AVAILABLE DATA:
----------------

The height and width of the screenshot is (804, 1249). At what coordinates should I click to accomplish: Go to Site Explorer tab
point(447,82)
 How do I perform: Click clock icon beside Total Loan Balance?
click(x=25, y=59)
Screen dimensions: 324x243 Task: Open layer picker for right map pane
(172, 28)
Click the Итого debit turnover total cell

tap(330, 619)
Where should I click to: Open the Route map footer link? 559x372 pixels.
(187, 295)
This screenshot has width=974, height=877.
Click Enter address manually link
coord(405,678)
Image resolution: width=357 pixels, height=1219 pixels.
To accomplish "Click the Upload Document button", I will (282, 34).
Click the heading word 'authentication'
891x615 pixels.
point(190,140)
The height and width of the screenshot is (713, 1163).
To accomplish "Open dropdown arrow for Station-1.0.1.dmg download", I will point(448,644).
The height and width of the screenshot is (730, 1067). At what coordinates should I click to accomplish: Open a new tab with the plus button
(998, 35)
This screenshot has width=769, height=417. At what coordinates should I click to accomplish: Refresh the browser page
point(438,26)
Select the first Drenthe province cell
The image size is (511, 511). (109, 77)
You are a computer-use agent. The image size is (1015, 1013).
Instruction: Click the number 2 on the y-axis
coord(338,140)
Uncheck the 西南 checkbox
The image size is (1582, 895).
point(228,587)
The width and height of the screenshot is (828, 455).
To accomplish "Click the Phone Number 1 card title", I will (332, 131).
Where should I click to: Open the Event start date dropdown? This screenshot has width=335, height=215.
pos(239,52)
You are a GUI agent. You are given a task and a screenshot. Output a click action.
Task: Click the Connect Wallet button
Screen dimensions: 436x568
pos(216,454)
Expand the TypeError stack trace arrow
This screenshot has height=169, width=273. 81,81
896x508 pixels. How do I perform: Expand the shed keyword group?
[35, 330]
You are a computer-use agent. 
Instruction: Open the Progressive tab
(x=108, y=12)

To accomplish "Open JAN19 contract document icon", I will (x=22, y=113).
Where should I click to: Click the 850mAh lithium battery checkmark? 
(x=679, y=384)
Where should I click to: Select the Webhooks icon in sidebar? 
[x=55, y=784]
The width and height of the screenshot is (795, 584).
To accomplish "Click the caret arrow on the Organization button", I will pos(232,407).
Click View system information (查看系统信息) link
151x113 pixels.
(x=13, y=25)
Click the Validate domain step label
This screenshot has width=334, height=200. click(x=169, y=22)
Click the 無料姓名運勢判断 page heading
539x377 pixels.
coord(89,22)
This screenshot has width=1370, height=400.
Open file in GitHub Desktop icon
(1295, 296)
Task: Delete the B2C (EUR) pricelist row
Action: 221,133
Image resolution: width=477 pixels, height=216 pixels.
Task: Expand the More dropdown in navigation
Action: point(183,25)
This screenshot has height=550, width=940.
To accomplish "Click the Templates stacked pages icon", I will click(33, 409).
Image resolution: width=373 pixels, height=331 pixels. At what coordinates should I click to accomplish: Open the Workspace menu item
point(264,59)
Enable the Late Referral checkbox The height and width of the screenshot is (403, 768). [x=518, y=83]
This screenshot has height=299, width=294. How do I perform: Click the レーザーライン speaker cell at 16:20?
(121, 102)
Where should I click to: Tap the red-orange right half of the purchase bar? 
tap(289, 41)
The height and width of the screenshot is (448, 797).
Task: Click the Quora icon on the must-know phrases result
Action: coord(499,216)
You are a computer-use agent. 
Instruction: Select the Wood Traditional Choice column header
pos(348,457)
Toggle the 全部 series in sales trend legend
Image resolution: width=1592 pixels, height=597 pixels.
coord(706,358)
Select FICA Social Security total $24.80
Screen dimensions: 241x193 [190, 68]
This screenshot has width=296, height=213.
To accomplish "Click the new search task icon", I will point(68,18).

----------------

DIRECTION: Can you repeat all of the lines above word for word?

THE SOLUTION:
The height and width of the screenshot is (804, 1249). At what coordinates should I click to accomplish: Go to Site Explorer tab
point(447,82)
 How do I perform: Click clock icon beside Total Loan Balance?
click(x=25, y=59)
Screen dimensions: 324x243 Task: Open layer picker for right map pane
(172, 28)
Click the Итого debit turnover total cell

tap(330, 619)
Where should I click to: Open the Route map footer link? 559x372 pixels.
(187, 295)
This screenshot has width=974, height=877.
Click Enter address manually link
coord(405,678)
Image resolution: width=357 pixels, height=1219 pixels.
To accomplish "Click the Upload Document button", I will (282, 34).
Click the heading word 'authentication'
891x615 pixels.
point(190,140)
The height and width of the screenshot is (713, 1163).
To accomplish "Open dropdown arrow for Station-1.0.1.dmg download", I will point(448,644).
The height and width of the screenshot is (730, 1067). At what coordinates should I click to accomplish: Open a new tab with the plus button
(998, 35)
This screenshot has width=769, height=417. At what coordinates should I click to accomplish: Refresh the browser page
point(438,26)
Select the first Drenthe province cell
The image size is (511, 511). (109, 77)
You are a computer-use agent. The image size is (1015, 1013).
Instruction: Click the number 2 on the y-axis
coord(338,140)
Uncheck the 西南 checkbox
The image size is (1582, 895).
point(228,587)
The width and height of the screenshot is (828, 455).
To accomplish "Click the Phone Number 1 card title", I will (332, 131).
Where should I click to: Open the Event start date dropdown? This screenshot has width=335, height=215.
pos(239,52)
You are a GUI agent. You are given a task and a screenshot. Output a click action.
Task: Click the Connect Wallet button
Screen dimensions: 436x568
pos(216,454)
Expand the TypeError stack trace arrow
This screenshot has height=169, width=273. 81,81
896x508 pixels. How do I perform: Expand the shed keyword group?
[35, 330]
You are a computer-use agent. 
Instruction: Open the Progressive tab
(x=108, y=12)

To accomplish "Open JAN19 contract document icon", I will (x=22, y=113).
Where should I click to: Click the 850mAh lithium battery checkmark? 
(x=679, y=384)
Where should I click to: Select the Webhooks icon in sidebar? 
[x=55, y=784]
The width and height of the screenshot is (795, 584).
To accomplish "Click the caret arrow on the Organization button", I will pos(232,407).
Click View system information (查看系统信息) link
151x113 pixels.
(x=13, y=25)
Click the Validate domain step label
This screenshot has width=334, height=200. click(x=169, y=22)
Click the 無料姓名運勢判断 page heading
539x377 pixels.
coord(89,22)
This screenshot has width=1370, height=400.
Open file in GitHub Desktop icon
(1295, 296)
Task: Delete the B2C (EUR) pricelist row
Action: 221,133
Image resolution: width=477 pixels, height=216 pixels.
Task: Expand the More dropdown in navigation
Action: point(183,25)
This screenshot has height=550, width=940.
To accomplish "Click the Templates stacked pages icon", I will click(33, 409).
Image resolution: width=373 pixels, height=331 pixels. At what coordinates should I click to accomplish: Open the Workspace menu item
point(264,59)
Enable the Late Referral checkbox The height and width of the screenshot is (403, 768). [x=518, y=83]
This screenshot has height=299, width=294. How do I perform: Click the レーザーライン speaker cell at 16:20?
(121, 102)
Where should I click to: Tap the red-orange right half of the purchase bar? 
tap(289, 41)
The height and width of the screenshot is (448, 797).
Task: Click the Quora icon on the must-know phrases result
Action: coord(499,216)
You are a computer-use agent. 
Instruction: Select the Wood Traditional Choice column header
pos(348,457)
Toggle the 全部 series in sales trend legend
Image resolution: width=1592 pixels, height=597 pixels.
coord(706,358)
Select FICA Social Security total $24.80
Screen dimensions: 241x193 [190, 68]
This screenshot has width=296, height=213.
To accomplish "Click the new search task icon", I will point(68,18).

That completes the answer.